After a rocky start with Week 1, we are now onto Week 2.
During the week 1, the focus was to understand “what is an incident?” what are the basic steps in an attack. There are various attack life cycles: Mandiant Attack Life cycle and Lockheed Martin’s Cyber Kill Chain methodology. While they are similar , there are some differences. The two methodologies emphasize different aspects of an attack life cycle. Kill Chain methodology’s emphasis on weaponization and delivery are very crucial. Mandiant’s lifecycles focuses on the steps after the initial breach.
During this week, we will assume that a breach has occurred. The discussion will be to understand the processes that need to exist to deal with a breach. We will discuss the roles of the Help Desk, SOC, CSIRT, etc.
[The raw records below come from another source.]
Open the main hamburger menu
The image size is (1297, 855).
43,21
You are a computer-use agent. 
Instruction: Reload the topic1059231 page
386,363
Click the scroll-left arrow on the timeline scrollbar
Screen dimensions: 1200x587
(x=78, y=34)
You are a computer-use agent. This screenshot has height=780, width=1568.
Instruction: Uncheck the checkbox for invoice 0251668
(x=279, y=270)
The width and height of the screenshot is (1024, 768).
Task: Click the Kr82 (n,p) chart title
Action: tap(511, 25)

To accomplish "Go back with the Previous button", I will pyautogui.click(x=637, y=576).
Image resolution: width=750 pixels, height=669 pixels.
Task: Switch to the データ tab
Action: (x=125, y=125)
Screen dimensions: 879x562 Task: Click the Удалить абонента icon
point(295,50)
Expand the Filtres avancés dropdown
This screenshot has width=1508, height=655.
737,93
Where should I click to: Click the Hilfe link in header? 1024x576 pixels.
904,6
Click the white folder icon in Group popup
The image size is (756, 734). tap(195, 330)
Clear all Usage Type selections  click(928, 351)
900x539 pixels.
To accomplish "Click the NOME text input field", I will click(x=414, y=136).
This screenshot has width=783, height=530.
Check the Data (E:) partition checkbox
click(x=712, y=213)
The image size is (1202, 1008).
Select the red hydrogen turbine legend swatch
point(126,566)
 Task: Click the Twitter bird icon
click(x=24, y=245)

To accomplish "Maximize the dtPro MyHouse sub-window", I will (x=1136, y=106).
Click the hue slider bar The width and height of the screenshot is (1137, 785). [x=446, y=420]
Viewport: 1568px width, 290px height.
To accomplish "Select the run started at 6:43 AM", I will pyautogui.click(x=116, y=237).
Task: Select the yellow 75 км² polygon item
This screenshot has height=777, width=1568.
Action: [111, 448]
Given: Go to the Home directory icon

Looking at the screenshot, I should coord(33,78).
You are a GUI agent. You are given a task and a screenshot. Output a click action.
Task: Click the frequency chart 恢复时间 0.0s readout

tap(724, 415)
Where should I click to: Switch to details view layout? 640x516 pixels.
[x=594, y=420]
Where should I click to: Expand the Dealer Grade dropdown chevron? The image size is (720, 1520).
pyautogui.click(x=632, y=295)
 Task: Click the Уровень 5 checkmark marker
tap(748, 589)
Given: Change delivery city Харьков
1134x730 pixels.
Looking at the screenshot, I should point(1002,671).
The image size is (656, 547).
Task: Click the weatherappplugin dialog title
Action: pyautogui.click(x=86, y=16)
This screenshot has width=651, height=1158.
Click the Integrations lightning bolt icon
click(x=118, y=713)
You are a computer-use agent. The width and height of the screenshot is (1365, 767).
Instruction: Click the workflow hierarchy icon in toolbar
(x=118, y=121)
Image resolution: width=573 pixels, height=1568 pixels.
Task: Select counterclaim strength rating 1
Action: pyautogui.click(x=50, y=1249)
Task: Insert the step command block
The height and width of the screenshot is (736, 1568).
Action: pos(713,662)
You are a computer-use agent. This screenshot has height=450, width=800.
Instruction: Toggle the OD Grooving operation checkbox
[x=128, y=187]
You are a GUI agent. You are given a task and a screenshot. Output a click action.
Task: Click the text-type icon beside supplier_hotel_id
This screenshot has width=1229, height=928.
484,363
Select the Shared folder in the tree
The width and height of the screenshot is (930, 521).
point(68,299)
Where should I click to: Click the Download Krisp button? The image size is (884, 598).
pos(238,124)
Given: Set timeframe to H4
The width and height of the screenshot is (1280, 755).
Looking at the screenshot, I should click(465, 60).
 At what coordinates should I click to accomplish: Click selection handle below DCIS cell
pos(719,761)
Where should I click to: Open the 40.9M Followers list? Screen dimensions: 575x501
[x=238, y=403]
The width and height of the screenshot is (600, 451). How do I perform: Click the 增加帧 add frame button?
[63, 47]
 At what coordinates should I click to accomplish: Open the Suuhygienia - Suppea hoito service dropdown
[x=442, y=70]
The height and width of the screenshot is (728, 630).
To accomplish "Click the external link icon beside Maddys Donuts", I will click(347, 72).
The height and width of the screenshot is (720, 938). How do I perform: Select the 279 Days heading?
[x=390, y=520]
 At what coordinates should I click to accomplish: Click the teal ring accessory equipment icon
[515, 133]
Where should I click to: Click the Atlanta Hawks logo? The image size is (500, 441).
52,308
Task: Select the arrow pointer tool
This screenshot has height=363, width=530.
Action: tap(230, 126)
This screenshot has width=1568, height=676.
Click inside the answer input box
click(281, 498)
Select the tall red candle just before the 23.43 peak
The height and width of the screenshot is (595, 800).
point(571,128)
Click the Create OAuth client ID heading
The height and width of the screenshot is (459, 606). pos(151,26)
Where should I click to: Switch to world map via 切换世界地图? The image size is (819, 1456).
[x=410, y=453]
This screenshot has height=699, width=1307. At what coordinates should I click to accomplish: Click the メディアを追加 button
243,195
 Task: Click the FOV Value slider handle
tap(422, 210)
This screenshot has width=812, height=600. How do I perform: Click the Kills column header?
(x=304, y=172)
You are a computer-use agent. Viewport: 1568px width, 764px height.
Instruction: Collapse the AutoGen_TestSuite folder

Lockheed Martin adapted a military concept of (Find, Fix, Track, Target, Engage and Assess) and applied it to Cyber as(Reconnaissance, weaponization, delivery, exploitation, installation and command & control) and there is no concept of internal reconnaissance and lateral movement in it whereas mandiant attack cycle mentions about cyclic process of maintaining foothold through lateral movement and internal reconnaissance.
The response time isa critical consideration in assembling, maintaining and deploying an effective CSIRT and dealing with a breach. Fortunately with a rapid, accurately targeted, and effective response many companies can minimize the overall damage to finances, hardware, and software caused by a specific incident.
Regarding processes, in case If a company has been breached, depending on the company type and size, it may be responsible not only for following internally defined processes within CIRT, but also responsible for contacting affected customers about the breach and may have to be prepared for litigation. In this case, company would be worrying about all required processes to be taken for the purpose of restoring company’s reputation. Also, company and CIRT team should be aware of all applicable law enforcement directives to make sure investigation is done right.